The standard story about the demise of introspectionist psychology goes something like this: Towards the beginning of the 20th Century, experimental psychologists relied on introspecting subjects to study the mind. Members of one prominent school believed that each thought is reducible to sensory images (visual, auditory including verbal, proprioceptive, etc.). Among other things, they would ask subjects to analyze their thoughts into images. While doing something analogous, some other psychologists found that their subjects could not analyze all thoughts into images. So they argued that there are imageless thoughts.
From then on, there was a long and inconclusive squabble, in which both camps produced different results, all based on subjects introspecting under the same conditions. The first camp maintained their view that all thoughts are analyzable into images, while the second camp maintained that some thoughts are imageless. The debate was widely seen as impossible to resolve on introspective grounds. As a result, introspection was discredited and largely abandoned as a method of psychological investigation.
In Chap 2 of a relatively recent book (Sampling Inner Experience in Disturbed Affect, Plenum Press, 1993), psychologist Russell Hurlburt and collaborator Christy Monson offer a revision of this story. They argue that researchers in both camps reported experiences that can be fairly described as imageless thoughts. The difference was that the first camp did not describe them as such. Instead, they reinterpreted or redescribed imageless thoughts in various ways. For instance, in some cases they said that subjects were unable to analyze certain thoughts into images, or that the images were “too faint to describe”. In short, Monson and Hurlburt argue that the classical disagreement over imageless thoughts was not empirical but purely theoretical. It was not so much a debate over what the data are as over how the data should be interpreted.
I found Monson and Hurlburt’s alternative interpretation of the history of introspectionist provocative, but I lack the expertise and time to test their view. Although they review a number of classical studies, their discussion is neither scholarly nor theoretically deep. I wonder whether anyone knows of any recent discussion of this historical episode by professional historians or philosophers of psychology. If there isn’t, here is a nice project for someone with the time and resources to investigate: go out and test Monson and Hurlburt’s interpretation. I’m sure there is something interesting to be said about this, especially in light of the recent surge of interest in introspection and data from first-person reports.
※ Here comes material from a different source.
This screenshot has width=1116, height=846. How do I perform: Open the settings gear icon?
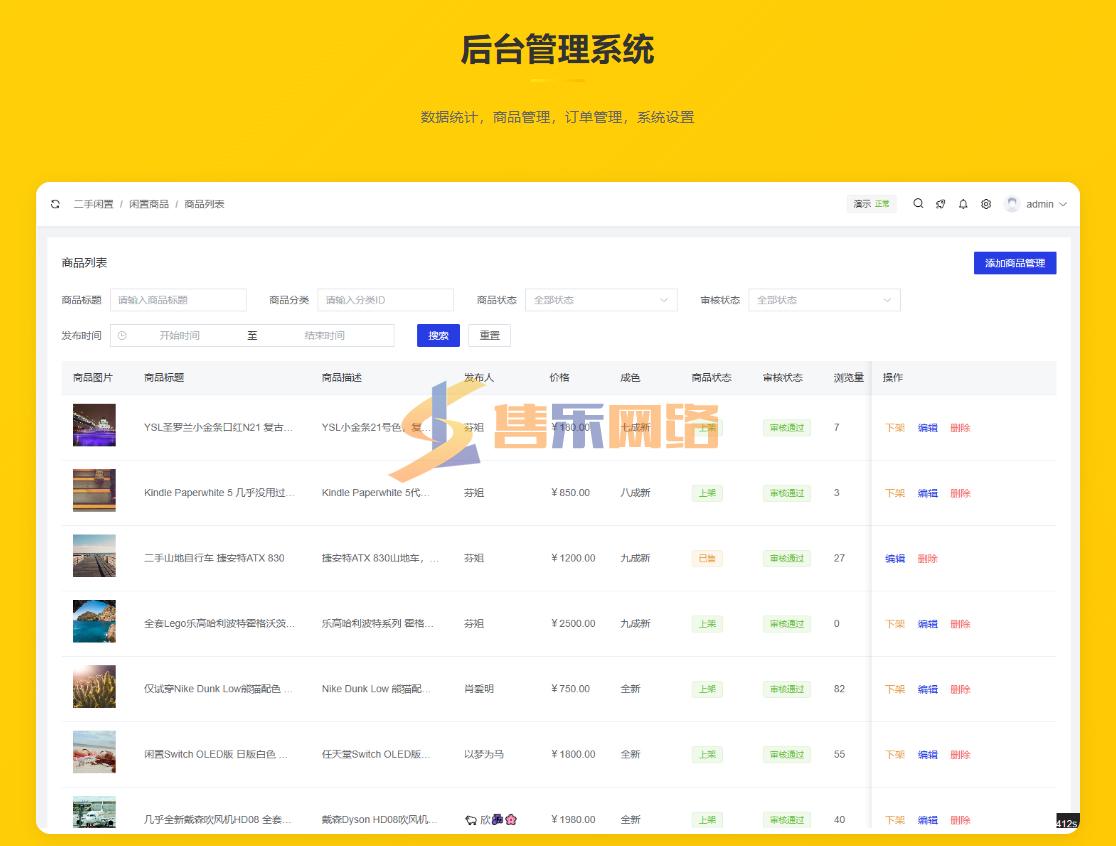coord(986,204)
This is not merely a historical question. The whole reason for Hurlburt to revisit the history of introspectionism is that he has found evidence of imageless thoughts, which he calls “unsymbolized thinking,” using a technique called “descriptive experience sampling method”, which is a technique for generating data from first-person reports. Understandably, Hurlburt does not want his results to be dismissed on the grounds that they are based on (unreliable) introspection, so he takes the time to look at the old debate over imageless thought and finds that in his opinion, contrary to the standard story, introspecting subjects did agree that there are imageless thoughts.
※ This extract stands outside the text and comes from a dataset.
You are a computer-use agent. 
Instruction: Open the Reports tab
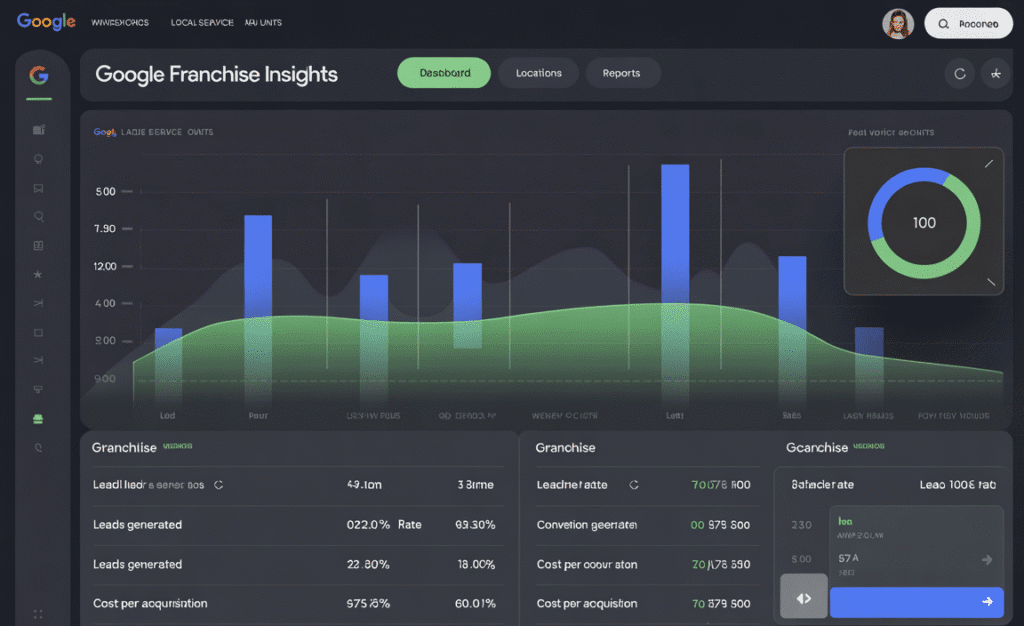[621, 73]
Hurlburt has the good sense of claiming only that his subjects experience some thoughts as not involving images of any sort. He does not claim that in fact, there are no images to be found in the subjects’ minds. In this respect, he avoids the controversial theoretical claims made by classical introspectionists on introspective grounds. Nevertheless, I find Hurlburt’s data fascinating and in need of explanation.
Thoughts without images are those mediated by the lateral cerebellum and include thought strings that have been overlearned. These thought strings are homologous to the experience of overlearned bodily movements like shooting baskets, precision diving, etc. Such thoughts are super-transparent as images because they are not fabricated in the cerebral cortex where actual images are constructed, but are constructed in the “black” world of the cerebellum.